As we speak, Taylor's buddy, Holyfield, is at a grease board in this hotel conference room, silently drawing a detailed lion's head in orange marker. (It is majestic—moving, even.) "The biggest tiling that will ever happen to me," says Taylor as we prepare to make our goodbyes, "will be meeting the queen of England. No, I never, ever would have dreamed it."
It may never happen. Eight weeks after our conversation, Taylor will be convicted of indecent assault for having groped two 23-year-old women with whom he had engaged in an epic drinking contest after a 1999 exhibition in Scotland. (His sentencing was scheduled for March 27.) Tabloid headlines will call Taylor a DARTY OLD MAN and his victims, DARTS TARTS. They will quote him as longing for his days on the dole queue and telling the judge, "This case may well split up my family." Even the quality broadsheets will report that the queen may strip Taylor of his MBE.

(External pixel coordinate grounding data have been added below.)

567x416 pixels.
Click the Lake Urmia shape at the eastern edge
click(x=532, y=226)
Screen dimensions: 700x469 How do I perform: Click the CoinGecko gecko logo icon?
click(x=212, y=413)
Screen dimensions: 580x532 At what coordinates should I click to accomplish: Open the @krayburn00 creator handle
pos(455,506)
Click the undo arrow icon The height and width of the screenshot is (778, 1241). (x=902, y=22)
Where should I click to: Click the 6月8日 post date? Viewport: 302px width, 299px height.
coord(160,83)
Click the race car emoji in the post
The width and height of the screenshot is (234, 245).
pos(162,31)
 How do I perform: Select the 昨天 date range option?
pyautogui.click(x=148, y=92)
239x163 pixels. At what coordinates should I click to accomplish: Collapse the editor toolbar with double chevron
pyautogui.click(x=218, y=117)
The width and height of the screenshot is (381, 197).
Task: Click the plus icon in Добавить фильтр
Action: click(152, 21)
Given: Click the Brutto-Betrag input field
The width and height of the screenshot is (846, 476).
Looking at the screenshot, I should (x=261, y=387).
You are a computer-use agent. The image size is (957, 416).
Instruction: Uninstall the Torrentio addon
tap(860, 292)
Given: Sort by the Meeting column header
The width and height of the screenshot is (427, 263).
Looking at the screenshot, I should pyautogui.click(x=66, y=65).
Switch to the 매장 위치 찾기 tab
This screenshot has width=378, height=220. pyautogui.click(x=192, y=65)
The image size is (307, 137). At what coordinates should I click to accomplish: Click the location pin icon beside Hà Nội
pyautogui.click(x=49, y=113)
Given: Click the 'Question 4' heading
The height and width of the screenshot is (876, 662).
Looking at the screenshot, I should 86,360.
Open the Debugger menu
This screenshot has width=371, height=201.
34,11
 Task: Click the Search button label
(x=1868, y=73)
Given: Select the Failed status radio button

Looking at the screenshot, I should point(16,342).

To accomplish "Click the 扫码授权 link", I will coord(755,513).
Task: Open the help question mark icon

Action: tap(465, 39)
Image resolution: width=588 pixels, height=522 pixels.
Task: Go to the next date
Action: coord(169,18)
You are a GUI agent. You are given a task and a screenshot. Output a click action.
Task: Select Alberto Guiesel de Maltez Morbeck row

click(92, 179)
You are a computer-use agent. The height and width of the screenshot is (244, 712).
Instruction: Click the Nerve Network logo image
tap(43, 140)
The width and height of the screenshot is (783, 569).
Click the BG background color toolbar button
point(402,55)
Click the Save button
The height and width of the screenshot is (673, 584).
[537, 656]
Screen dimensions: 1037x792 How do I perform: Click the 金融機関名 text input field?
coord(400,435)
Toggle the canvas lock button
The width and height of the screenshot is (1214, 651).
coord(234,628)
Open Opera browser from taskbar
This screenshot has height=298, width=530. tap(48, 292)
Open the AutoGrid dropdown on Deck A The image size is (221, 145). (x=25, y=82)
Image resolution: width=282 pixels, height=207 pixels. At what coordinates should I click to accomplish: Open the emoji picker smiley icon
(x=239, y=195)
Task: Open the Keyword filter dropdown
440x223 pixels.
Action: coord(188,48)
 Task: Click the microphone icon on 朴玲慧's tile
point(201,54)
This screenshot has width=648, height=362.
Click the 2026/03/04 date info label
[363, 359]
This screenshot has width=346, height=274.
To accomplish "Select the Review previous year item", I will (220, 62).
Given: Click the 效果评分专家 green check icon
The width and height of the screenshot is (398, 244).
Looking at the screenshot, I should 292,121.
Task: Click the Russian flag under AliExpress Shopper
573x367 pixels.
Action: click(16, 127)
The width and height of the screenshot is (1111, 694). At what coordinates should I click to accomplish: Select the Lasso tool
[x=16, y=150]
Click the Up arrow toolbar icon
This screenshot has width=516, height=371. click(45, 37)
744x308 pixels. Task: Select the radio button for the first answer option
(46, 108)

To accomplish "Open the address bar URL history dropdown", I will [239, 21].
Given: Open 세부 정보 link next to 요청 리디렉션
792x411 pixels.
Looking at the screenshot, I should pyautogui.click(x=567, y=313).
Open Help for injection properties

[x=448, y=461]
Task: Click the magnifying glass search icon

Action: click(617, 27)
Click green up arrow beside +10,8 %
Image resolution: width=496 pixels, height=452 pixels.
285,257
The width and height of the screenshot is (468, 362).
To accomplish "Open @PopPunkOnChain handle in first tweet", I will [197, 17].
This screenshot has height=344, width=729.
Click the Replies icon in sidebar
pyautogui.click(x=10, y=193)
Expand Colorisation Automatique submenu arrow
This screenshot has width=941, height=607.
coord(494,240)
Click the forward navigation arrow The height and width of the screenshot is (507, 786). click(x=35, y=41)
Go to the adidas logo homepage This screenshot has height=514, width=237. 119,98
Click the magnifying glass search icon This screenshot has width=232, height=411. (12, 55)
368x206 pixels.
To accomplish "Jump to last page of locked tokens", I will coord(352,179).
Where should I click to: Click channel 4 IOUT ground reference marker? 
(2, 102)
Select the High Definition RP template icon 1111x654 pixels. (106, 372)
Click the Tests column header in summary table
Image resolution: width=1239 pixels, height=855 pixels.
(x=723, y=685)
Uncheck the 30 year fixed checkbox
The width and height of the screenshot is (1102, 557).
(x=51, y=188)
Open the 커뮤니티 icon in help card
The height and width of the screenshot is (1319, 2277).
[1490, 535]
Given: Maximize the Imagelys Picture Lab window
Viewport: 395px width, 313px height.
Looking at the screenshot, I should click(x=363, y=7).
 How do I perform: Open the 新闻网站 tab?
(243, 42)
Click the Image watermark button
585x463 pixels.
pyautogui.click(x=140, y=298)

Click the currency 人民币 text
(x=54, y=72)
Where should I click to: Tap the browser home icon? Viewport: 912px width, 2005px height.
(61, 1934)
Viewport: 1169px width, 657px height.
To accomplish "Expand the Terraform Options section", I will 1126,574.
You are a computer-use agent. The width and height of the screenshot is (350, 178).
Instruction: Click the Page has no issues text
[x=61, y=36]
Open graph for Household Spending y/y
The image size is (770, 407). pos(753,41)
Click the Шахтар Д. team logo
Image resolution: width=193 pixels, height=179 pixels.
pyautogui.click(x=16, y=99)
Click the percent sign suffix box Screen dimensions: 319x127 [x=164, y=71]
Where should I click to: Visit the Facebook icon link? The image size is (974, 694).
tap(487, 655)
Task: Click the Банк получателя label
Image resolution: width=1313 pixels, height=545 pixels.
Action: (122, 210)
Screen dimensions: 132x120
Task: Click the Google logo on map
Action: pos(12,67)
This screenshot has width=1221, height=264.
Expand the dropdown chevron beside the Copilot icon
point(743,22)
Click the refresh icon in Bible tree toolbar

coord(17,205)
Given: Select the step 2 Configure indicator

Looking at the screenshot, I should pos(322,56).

All this from a man considered to be, by professional darts standards, too boring. "I suppose Taylor is the best ever," Gabby Nolan says one night at the Freehouse, "but until fairly recently he could go into Sainsbury's supermarket and not be recognized." How different from a decade ago, when elegant Eric Bristow—the Crafty Cockney—was a charismatic rival of Jocky Wilson's. Bristow found himself in New York City, walking down the street, when a fan's disembodied voice came from across Fifth Avenue. It screamed, simply, "One 'undred and aye-teeeee!"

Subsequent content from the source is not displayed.